Each entry below must be repeated exactly. Leave the pictures out of it.

▶ **Dataset extract**:
● ● ● ●
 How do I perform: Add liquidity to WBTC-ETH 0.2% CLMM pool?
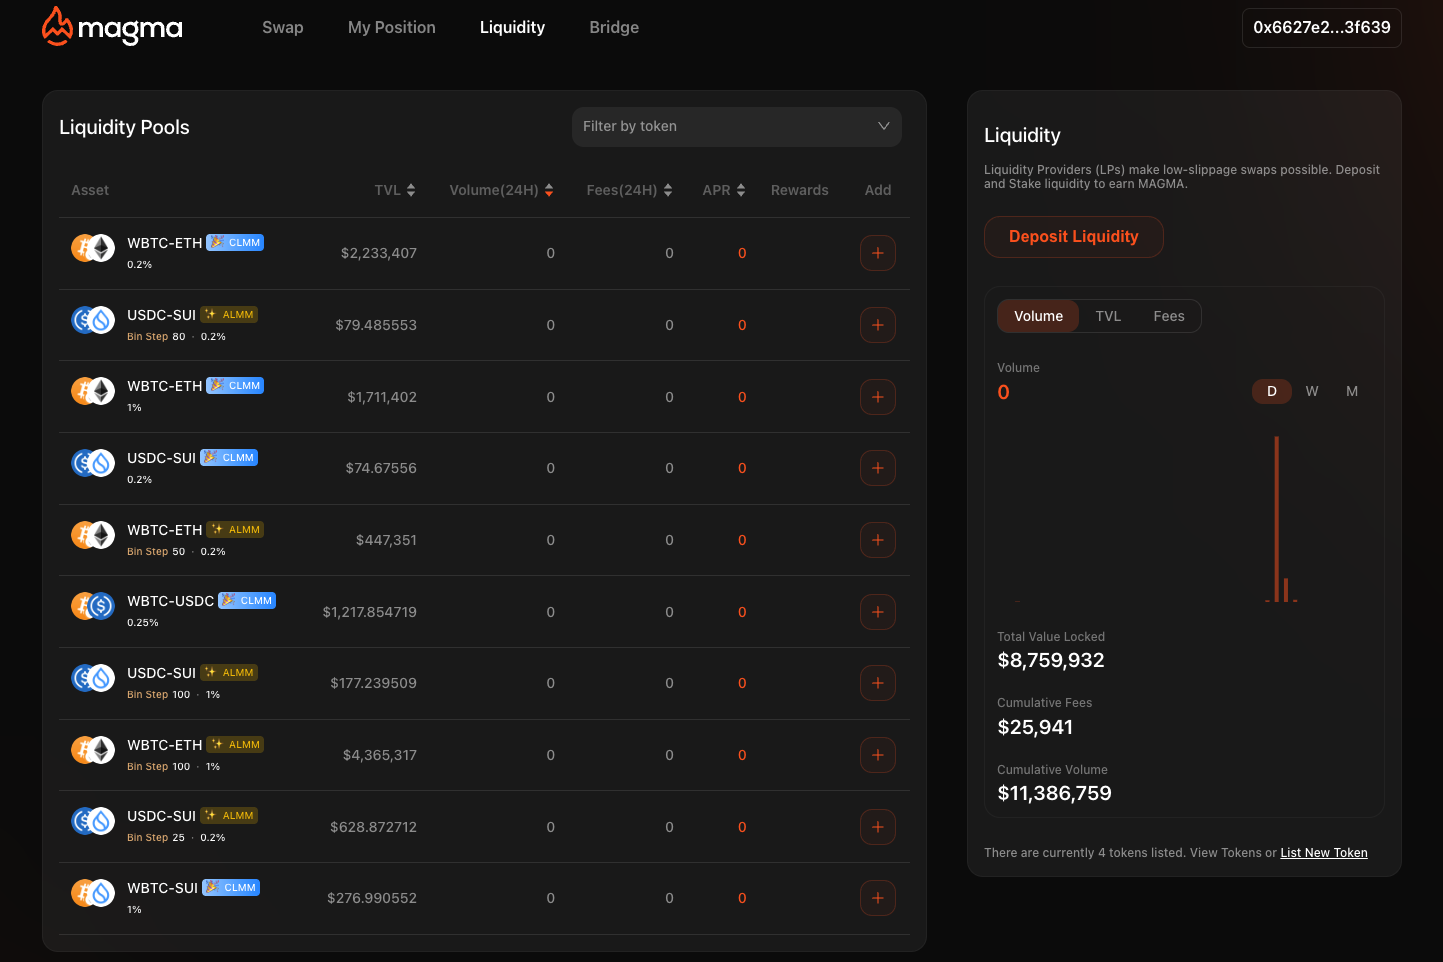coord(877,253)
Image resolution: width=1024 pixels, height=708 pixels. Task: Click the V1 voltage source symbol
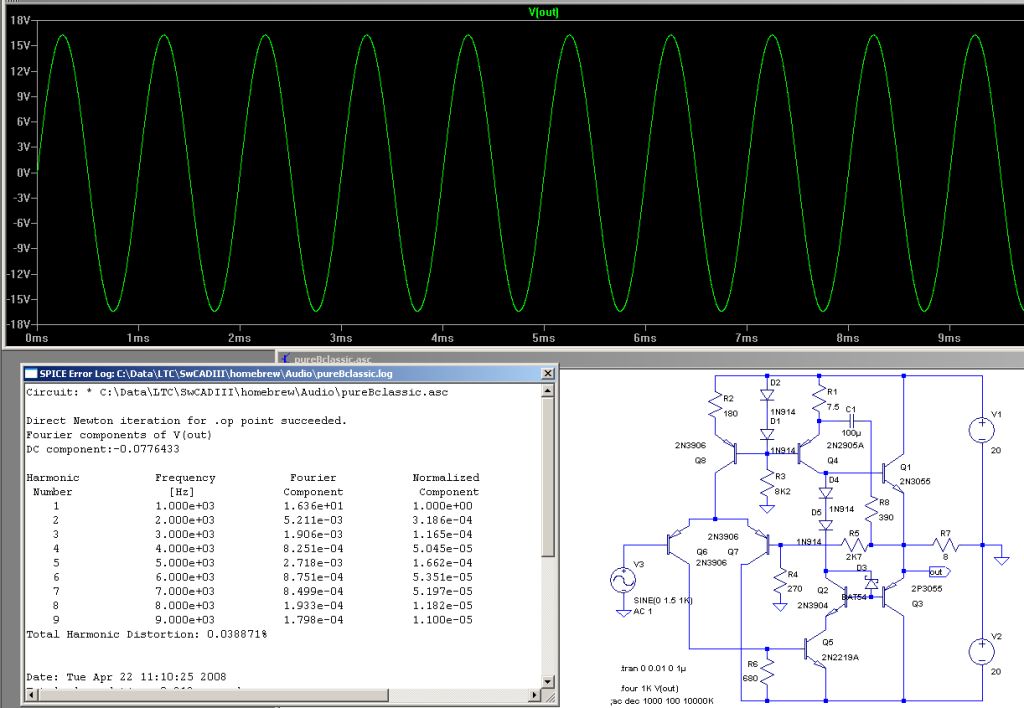981,430
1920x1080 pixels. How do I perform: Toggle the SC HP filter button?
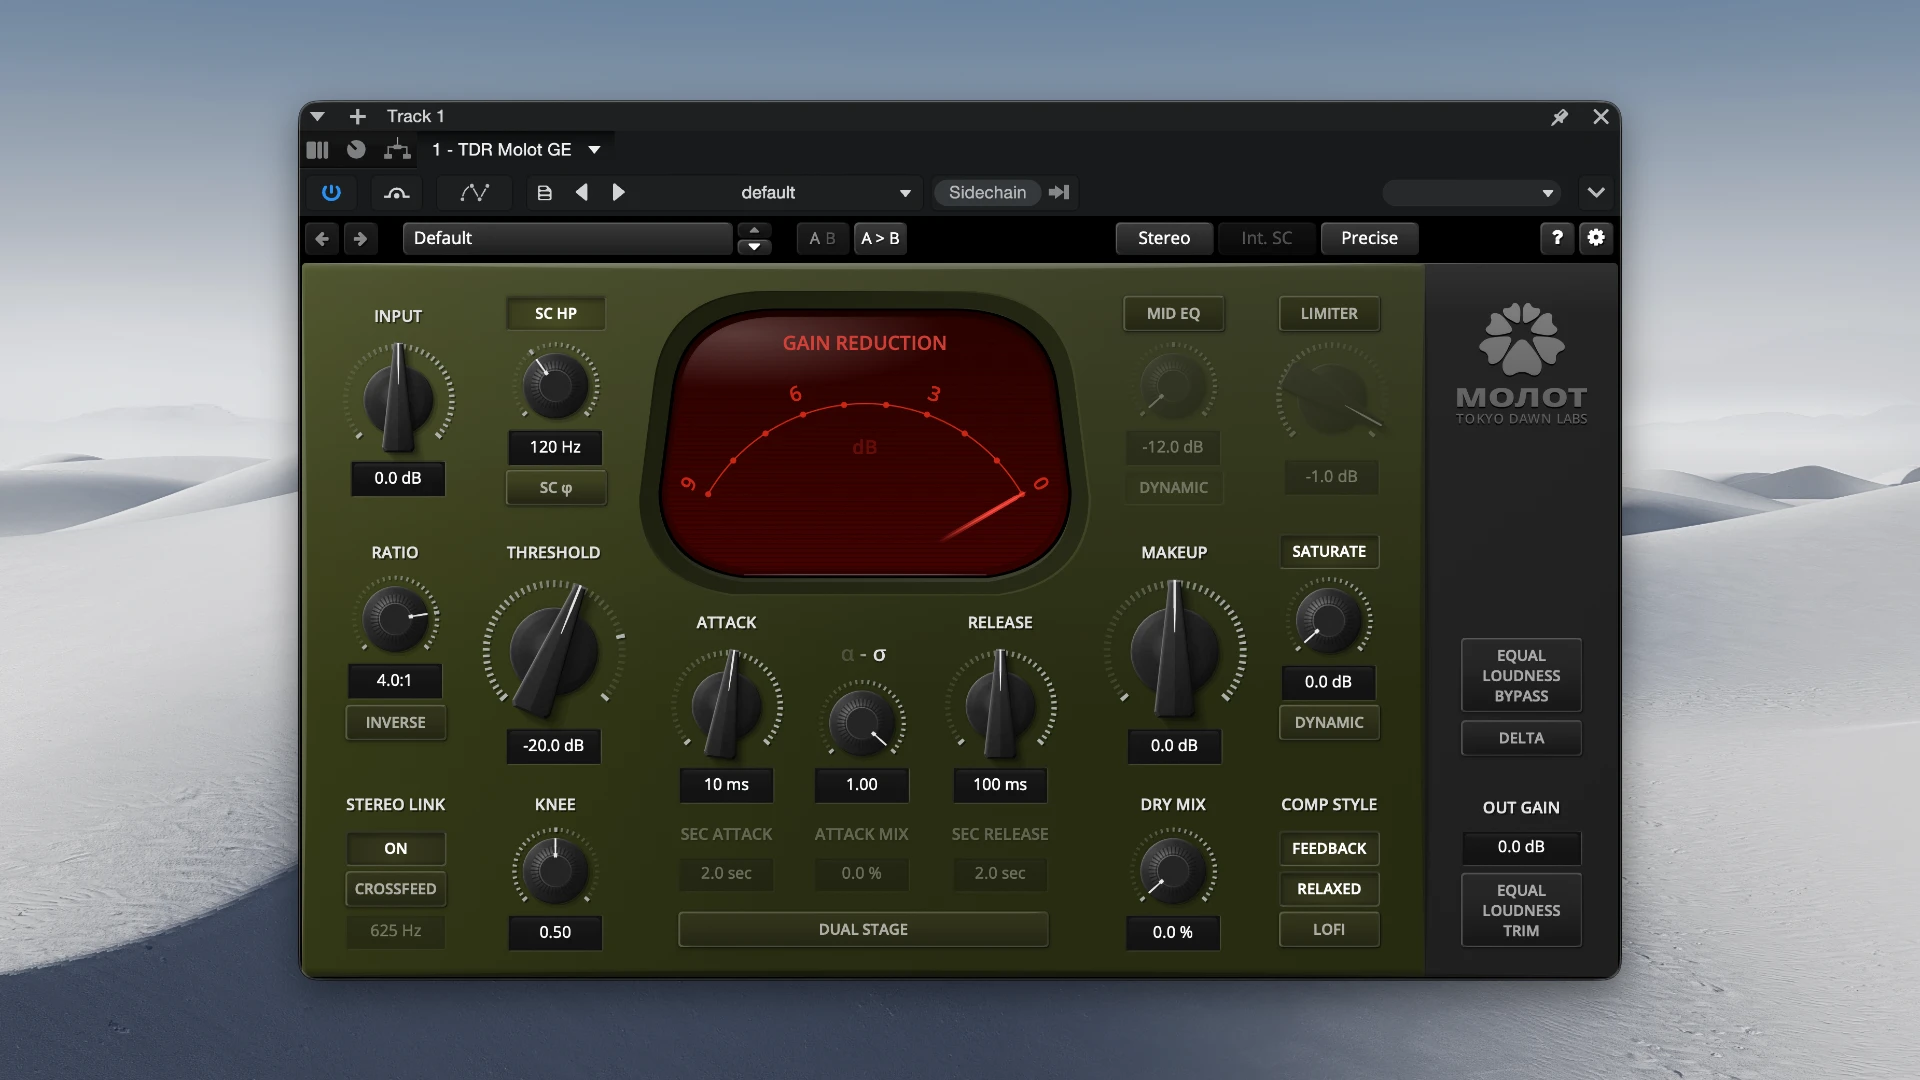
● ● ● ●
▶ **Problem solution**:
 How do I perform: Add liquidity to WBTC-ETH 0.2% CLMM pool?
coord(877,253)
Image resolution: width=1024 pixels, height=708 pixels. Task: Click the V1 voltage source symbol
981,430
1920x1080 pixels. How do I perform: Toggle the SC HP filter button?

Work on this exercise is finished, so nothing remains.